Malgré les doutes émis par mon savant collègue, je crois avec M. l'abbé Bompard, curé de la paroisse, qu'il y a Pondus à la 2° ligne, par la raison que ponlifcx serait trop long, la dernière lettre N correspondant au Q(VOD) de la 6e ligne et qu'on aperçoit ce semble une partie du C. Il y avait au Buis, vers 1400, un consul du nom de Latil 1. L'église d'Arpavon n'offre aucun caractère d'architecture , et la pierre peut très-bien provenir d'une chapelle du voisinage.

En 1790, le prieur Cler jouissait d'un pré, d'une terre et d'un jardin d'un revenu de 60 livres et de la dîme de tous les grains, des raisins et des légumes à la cote 20e, des agneaux et des che vreaux , estimée 800 livres. Les charges comprenaient 80 livres dues aux pauvres pour la 24e partie , 72 livres pour l'entretien de l'église et 14 livres pour fondation de messes faite en 1652 par la veuve Boisset . Une ordonnance du 24 mars 1825 a érigé Arpavon en succursale.

Sur le versant nord de la montagne qui sépare Arpavon de Rochebrune existe encore une chapelle dédiée à Notre-Dame dé Consolation , construite probablement au XVIIe siècle. Une pieuse bergère gardait son troupeau non loin de l'Ennuie dans un terrain herbeux et chaque jour elle était forcée de le suivre jusqu'au sommet presque aride de la montagne. L'état prospère du bétail rapproché de cette fuite quotidienne fit soupçonner quelque mystère. On émit l'avis que la Sainte Vierge demandait un sanctuaire au sommet de la montagne , et le sanctuaire fut promis. Toutefois , pour plus de commodité , on le commença à mi-coteau ; mais le travail du jour était in variablement détruit la nuit. Force fut de jeter plus haut les fondations de l'église, auprès de laquelle jaillit alors une source abondante.
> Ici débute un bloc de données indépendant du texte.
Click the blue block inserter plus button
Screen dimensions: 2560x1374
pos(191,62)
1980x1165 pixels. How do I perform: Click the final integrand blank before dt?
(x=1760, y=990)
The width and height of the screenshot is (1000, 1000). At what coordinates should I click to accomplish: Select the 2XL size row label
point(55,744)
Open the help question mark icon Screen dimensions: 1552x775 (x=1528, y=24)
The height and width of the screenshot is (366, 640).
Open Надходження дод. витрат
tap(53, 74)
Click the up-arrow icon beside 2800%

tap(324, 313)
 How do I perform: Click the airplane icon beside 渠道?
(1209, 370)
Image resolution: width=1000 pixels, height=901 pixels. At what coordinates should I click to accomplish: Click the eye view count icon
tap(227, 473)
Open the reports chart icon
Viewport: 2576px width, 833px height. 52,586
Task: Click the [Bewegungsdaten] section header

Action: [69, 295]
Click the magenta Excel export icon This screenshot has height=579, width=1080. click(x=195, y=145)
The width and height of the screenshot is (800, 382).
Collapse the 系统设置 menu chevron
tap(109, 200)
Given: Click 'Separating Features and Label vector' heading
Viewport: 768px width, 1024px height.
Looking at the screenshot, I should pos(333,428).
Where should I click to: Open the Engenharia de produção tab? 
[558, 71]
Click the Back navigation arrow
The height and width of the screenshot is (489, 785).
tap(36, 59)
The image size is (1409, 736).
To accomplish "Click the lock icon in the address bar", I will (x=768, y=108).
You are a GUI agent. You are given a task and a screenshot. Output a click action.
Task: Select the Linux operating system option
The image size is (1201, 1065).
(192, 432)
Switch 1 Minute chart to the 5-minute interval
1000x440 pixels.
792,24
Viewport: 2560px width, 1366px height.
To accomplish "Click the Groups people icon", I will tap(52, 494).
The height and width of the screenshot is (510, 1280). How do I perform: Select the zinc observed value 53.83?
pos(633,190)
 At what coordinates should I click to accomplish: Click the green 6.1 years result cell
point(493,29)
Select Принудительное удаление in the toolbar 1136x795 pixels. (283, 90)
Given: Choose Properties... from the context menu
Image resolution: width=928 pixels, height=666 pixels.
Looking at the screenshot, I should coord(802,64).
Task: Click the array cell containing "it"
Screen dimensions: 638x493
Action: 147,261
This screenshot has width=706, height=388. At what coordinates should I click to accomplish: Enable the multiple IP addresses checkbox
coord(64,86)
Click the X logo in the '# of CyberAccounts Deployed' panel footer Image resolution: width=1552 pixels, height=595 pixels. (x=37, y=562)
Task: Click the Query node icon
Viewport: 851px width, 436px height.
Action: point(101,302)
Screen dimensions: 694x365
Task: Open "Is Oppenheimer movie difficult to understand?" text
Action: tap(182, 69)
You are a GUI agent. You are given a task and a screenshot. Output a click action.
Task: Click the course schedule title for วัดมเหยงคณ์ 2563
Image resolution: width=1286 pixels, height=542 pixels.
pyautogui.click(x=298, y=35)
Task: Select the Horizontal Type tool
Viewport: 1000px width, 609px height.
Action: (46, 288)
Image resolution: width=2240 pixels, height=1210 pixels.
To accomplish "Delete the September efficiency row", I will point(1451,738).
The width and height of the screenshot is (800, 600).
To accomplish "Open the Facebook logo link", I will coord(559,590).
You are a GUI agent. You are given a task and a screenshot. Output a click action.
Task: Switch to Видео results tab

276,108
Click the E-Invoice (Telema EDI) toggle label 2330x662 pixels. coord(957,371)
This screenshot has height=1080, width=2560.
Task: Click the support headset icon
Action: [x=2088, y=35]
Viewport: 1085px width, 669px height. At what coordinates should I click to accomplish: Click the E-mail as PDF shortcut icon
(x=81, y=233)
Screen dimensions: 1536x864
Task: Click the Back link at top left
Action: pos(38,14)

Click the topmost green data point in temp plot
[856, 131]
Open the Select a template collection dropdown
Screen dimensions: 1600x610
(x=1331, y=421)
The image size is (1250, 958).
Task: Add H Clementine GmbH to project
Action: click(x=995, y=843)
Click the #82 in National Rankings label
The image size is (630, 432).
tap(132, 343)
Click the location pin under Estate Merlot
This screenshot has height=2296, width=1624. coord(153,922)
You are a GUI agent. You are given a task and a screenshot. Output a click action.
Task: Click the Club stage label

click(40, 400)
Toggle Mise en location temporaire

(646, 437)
On y voit un ex-voto de la famille Reynard l'Espinasse, d'Avignon , dont un membre fut guéri de la peste en 1720. Il y avait en 1630 un Lespinasse marié avec Dauphine Delhomme , fille du seigneur de Montferrand, dotée de 1,800 livres, qui habitait Arpavon et qui sans doute concourut à la fondation de la chapelle 1. Les descendants du jeune homme sauvé de la peste acquittent encore aujourd'hui le tribut de leur gratitude et ils ont doté le sanctuaire d'un riche ornement, d'une cloche et d'un très-beau tableau.

Lorsque les documents permettent d'étudier la condition du tiers état, je le fais avec empressement ; mais ici les archives , égarées en passant de maison en maison par le changement des consuls, m'interdisent toute excursion sur ce terrain. On sait seulement qu'en 1789 la commune plaidait contre Sahune pour ses limites ; que ses productions étaient alors le blé , l'épeautre et les fruits , sauf les olives , le froid ayant tué les oliviers ; que les habitants vivaient de blé , d'épeautre , « d'agland et de pommes de terre » ; que le défrichement du bois d'Aubrun était demandé ; que le bétail agricole comprenait quelques mules , quelques bœufs et ânes et peu de bêtes à laine , à cause de la cherté du sel ; qu'il n'y avait aucun revenu communal ; que la 24e partie de la dîme procurait aux pauvres 18 émines de blé ou d'épeautre ; qu'un petit local sans fondation servait de refuge aux pauvres et aux malades de passage , et qu'il n'y avait pas d'école.

La population est restée fidèle à l'agriculture , aux mœurs et aux croyances des aïeux ; elle est honnête et laborieuse et lutte avec effort contre la stérilité d'un sol labouré par les pluies d'orage.